With energy bills remaining one of the biggest financial pressures for UK households, many consumers are exploring less traditional tariff options in search of savings. One such option is the “no standing charge” tariff. At first glance, these deals seem attractive — removing the daily fixed charge that applies regardless of usage. But while they may look cheaper on paper, experts warn there are hidden costs that families need to understand before making the switch.
What are no standing charge tariffs?
A standard energy tariff typically includes two components:
- A unit rate, measured per kilowatt-hour (kWh) for the electricity or gas you use.
- A standing charge, a fixed daily fee that covers network costs, meter maintenance, and supplier administration.
On a no standing charge tariff, that daily fee is removed. This means you only pay for the energy you consume, which seems fairer for households with low usage or properties that stand empty for part of the year.
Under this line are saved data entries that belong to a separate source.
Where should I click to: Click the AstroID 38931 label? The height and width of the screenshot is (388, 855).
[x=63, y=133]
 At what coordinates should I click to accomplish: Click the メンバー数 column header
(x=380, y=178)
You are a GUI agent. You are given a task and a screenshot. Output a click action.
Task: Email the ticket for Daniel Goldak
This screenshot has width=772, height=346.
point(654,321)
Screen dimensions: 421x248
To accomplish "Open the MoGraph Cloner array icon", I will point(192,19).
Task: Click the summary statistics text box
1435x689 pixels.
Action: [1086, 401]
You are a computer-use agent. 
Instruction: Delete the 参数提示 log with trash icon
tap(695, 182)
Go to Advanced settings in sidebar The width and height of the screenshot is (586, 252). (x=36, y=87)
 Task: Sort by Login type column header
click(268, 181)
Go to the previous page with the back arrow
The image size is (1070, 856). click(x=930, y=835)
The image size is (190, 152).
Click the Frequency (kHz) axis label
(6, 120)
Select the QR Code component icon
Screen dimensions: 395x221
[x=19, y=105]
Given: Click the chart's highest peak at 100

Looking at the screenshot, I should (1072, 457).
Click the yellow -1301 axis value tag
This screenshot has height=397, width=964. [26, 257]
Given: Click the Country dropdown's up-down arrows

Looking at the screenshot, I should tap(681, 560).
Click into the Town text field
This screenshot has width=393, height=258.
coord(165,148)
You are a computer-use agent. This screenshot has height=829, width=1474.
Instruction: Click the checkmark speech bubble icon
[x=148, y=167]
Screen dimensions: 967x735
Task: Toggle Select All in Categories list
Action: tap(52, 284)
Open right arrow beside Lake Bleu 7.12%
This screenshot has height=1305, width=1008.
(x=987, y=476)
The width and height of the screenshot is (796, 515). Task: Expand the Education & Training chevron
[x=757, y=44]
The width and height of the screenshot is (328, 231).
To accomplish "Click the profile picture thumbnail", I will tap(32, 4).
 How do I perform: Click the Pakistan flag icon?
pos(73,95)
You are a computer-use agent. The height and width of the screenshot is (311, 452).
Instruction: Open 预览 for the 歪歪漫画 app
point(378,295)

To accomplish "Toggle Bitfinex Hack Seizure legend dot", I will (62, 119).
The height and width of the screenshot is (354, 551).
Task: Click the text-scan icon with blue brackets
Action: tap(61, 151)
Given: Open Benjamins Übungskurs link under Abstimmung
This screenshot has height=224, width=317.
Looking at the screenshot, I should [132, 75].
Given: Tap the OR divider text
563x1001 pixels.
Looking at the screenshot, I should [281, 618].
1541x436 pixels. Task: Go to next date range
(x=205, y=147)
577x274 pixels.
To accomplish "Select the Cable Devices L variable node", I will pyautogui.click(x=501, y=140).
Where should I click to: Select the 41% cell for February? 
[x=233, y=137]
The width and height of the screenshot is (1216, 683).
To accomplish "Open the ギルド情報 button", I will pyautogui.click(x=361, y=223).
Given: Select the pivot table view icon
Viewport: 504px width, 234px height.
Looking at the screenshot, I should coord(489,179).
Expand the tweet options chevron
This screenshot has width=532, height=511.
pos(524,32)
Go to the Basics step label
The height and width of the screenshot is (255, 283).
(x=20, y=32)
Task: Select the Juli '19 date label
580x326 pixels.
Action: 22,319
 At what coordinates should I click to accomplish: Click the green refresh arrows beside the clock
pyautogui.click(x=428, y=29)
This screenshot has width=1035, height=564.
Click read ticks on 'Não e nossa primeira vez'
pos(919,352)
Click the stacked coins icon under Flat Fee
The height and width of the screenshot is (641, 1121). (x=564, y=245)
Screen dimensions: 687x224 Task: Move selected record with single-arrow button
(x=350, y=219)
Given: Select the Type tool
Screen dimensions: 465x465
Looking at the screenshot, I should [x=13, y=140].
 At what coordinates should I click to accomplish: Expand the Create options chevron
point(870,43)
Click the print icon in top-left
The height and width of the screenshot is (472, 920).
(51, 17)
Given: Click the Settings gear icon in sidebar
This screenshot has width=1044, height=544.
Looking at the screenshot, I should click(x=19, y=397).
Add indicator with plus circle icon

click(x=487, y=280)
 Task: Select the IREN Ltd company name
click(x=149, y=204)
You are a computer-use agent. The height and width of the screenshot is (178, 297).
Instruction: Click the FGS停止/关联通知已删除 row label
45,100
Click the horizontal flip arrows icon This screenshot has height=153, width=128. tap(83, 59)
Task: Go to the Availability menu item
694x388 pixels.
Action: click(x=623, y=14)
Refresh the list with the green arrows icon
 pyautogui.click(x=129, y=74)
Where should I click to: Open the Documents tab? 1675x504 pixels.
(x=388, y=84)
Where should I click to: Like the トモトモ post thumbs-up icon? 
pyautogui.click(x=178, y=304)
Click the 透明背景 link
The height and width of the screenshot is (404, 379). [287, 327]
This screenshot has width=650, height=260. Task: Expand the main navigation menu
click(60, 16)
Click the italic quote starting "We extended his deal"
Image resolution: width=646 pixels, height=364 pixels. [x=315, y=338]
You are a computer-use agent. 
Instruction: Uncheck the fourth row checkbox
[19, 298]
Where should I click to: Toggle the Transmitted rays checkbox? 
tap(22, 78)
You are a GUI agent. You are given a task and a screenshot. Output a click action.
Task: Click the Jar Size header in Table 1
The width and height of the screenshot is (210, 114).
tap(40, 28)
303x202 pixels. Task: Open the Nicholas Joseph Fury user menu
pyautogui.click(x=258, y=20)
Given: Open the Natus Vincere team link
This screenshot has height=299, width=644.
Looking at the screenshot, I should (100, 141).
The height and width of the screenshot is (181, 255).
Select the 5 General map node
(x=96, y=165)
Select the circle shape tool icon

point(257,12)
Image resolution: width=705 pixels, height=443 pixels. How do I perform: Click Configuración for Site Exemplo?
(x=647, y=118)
Why they are not always cheaper
While the absence of a standing charge sounds like a saving, the reality is more complicated. To offset the loss of this fixed income, suppliers often increase the unit rates significantly.
For example, a typical standing charge on gas might be 30p a day — just over £100 a year. A no standing charge deal avoids this, but the per-kWh price could be several pence higher than a standard tariff. For anyone heating a home through the winter, those higher rates can quickly outweigh the saving from avoiding a fixed charge.
Households with average or above-average consumption may therefore end up paying more overall. The only real winners are very low-use households, such as holiday homes or properties that are empty for much of the year.
Seasonal risk and bill shock
Another hidden issue is seasonal variation. In the summer months, energy use may be minimal, and the lack of a standing charge looks like a clear saving. But when winter arrives and gas consumption rises sharply, the inflated unit rates can lead to sudden bill spikes.
For vulnerable households on tight budgets, this unpredictability makes financial planning more difficult. Instead of spreading costs evenly across the year, they face a sharp rise in cold months.
Why standing charges exist
Standing charges are not arbitrary. They cover the fixed costs of maintaining the UK’s energy networks, such as pipes, wires, and meter infrastructure. Even if a household uses no energy, those systems must still be supported.
By removing the standing charge, suppliers are essentially redistributing those fixed costs into higher unit rates. This can be less transparent for consumers and risks penalising households with regular usage.
Comparing no standing charge energy tariffs
The best way to understand whether a deal is worthwhile is to look beyond the headline offer. Consumers should use comparison tools to weigh up the total annual cost of different tariffs, not just the presence or absence of a standing charge.
Platforms such as Free Price Compare provide clear breakdowns, showing how no standing charge tariffs compare against standard fixed or variable deals. They also highlight where these tariffs may work well — for example, small one-bed flats, second homes, or student lets.
Households considering such options should also compare gas prices directly with standard tariffs. This gives a more realistic picture of whether avoiding a daily charge actually leads to savings once usage is factored in.
For those wanting to dive deeper, guides on no standing charge energy tariffs explain the benefits and drawbacks in more detail.
Who might benefit?
While they are not a good fit for most households, there are specific scenarios where no standing charge tariffs make sense:
- Low-use households – such as single occupants who are out for most of the day.
- Second homes – properties used only a few weeks a year.
- Student accommodation – where energy usage is minimal during holidays.
For these groups, the saving on standing charges can outweigh the higher unit rates. But anyone using energy consistently throughout the year is likely to be better off on a standard tariff.
The importance of transparency
Consumer groups argue that suppliers need to be clearer about the real costs of no standing charge tariffs. Without transparency, households may sign up thinking they are saving, only to face higher bills later.
For now, the responsibility falls on consumers to scrutinise deals carefully. Tools that break down annual costs based on actual or estimated usage remain the best safeguard against unexpected bills.
Looking ahead
As the energy market evolves, more suppliers may experiment with innovative tariff structures. But for most households, no standing charge tariffs should be approached with caution. The headline promise of “no daily fee” often disguises higher costs elsewhere.
By comparing deals across the market, using calculators, and understanding how usage patterns affect bills, households can avoid these pitfalls and choose tariffs that genuinely lower costs.
For the majority of UK families, the key remains simple: focus on overall annual spend, not just the structure of the tariff. That’s the only way to ensure you’re truly getting the best deal.